> [TASK OBJECTIVE] Return each line of the listing exactly as written.

> [DATA FOR ANALYSIS]
..........

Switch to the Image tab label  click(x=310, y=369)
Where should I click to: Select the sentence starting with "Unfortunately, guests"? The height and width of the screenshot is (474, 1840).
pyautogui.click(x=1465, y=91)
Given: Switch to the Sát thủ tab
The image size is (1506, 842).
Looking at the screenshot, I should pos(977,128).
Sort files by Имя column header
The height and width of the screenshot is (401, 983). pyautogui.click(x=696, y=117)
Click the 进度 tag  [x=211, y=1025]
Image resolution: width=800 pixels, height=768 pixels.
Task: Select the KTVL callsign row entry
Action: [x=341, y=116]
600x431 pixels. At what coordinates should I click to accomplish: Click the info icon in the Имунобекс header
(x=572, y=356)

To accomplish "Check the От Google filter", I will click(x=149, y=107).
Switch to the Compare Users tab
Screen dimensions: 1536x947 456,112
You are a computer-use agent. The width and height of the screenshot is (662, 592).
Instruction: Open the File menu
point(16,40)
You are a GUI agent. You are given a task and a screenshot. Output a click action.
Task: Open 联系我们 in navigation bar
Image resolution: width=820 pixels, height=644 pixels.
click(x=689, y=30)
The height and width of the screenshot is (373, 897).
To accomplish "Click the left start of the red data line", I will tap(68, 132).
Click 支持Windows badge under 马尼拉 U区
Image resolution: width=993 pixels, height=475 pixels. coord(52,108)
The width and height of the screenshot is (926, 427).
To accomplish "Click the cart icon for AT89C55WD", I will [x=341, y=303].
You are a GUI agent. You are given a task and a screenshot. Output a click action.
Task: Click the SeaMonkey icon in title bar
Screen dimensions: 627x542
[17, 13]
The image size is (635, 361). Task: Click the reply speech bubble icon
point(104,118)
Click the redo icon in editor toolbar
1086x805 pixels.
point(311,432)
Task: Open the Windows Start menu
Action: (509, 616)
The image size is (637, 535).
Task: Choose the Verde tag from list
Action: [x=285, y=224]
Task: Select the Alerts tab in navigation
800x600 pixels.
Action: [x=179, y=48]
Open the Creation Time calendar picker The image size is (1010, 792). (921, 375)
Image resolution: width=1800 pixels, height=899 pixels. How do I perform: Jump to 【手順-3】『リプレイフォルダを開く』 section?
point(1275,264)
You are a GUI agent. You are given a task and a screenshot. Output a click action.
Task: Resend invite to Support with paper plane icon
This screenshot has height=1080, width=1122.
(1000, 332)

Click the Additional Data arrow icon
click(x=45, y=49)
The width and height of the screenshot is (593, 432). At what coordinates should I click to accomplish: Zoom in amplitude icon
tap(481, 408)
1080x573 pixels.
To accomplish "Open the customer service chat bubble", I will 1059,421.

..........

> [YOUR RESPONSE]
Switch to the Image tab label  click(x=310, y=369)
Where should I click to: Select the sentence starting with "Unfortunately, guests"? The height and width of the screenshot is (474, 1840).
pyautogui.click(x=1465, y=91)
Given: Switch to the Sát thủ tab
The image size is (1506, 842).
Looking at the screenshot, I should pos(977,128).
Sort files by Имя column header
The height and width of the screenshot is (401, 983). pyautogui.click(x=696, y=117)
Click the 进度 tag  [x=211, y=1025]
Image resolution: width=800 pixels, height=768 pixels.
Task: Select the KTVL callsign row entry
Action: [x=341, y=116]
600x431 pixels. At what coordinates should I click to accomplish: Click the info icon in the Имунобекс header
(x=572, y=356)

To accomplish "Check the От Google filter", I will click(x=149, y=107).
Switch to the Compare Users tab
Screen dimensions: 1536x947 456,112
You are a computer-use agent. The width and height of the screenshot is (662, 592).
Instruction: Open the File menu
point(16,40)
You are a GUI agent. You are given a task and a screenshot. Output a click action.
Task: Open 联系我们 in navigation bar
Image resolution: width=820 pixels, height=644 pixels.
click(x=689, y=30)
The height and width of the screenshot is (373, 897).
To accomplish "Click the left start of the red data line", I will tap(68, 132).
Click 支持Windows badge under 马尼拉 U区
Image resolution: width=993 pixels, height=475 pixels. coord(52,108)
The width and height of the screenshot is (926, 427).
To accomplish "Click the cart icon for AT89C55WD", I will [x=341, y=303].
You are a GUI agent. You are given a task and a screenshot. Output a click action.
Task: Click the SeaMonkey icon in title bar
Screen dimensions: 627x542
[17, 13]
The image size is (635, 361). Task: Click the reply speech bubble icon
point(104,118)
Click the redo icon in editor toolbar
1086x805 pixels.
point(311,432)
Task: Open the Windows Start menu
Action: (509, 616)
The image size is (637, 535).
Task: Choose the Verde tag from list
Action: [x=285, y=224]
Task: Select the Alerts tab in navigation
800x600 pixels.
Action: [x=179, y=48]
Open the Creation Time calendar picker The image size is (1010, 792). (921, 375)
Image resolution: width=1800 pixels, height=899 pixels. How do I perform: Jump to 【手順-3】『リプレイフォルダを開く』 section?
point(1275,264)
You are a GUI agent. You are given a task and a screenshot. Output a click action.
Task: Resend invite to Support with paper plane icon
This screenshot has height=1080, width=1122.
(1000, 332)

Click the Additional Data arrow icon
click(x=45, y=49)
The width and height of the screenshot is (593, 432). At what coordinates should I click to accomplish: Zoom in amplitude icon
tap(481, 408)
1080x573 pixels.
To accomplish "Open the customer service chat bubble", I will 1059,421.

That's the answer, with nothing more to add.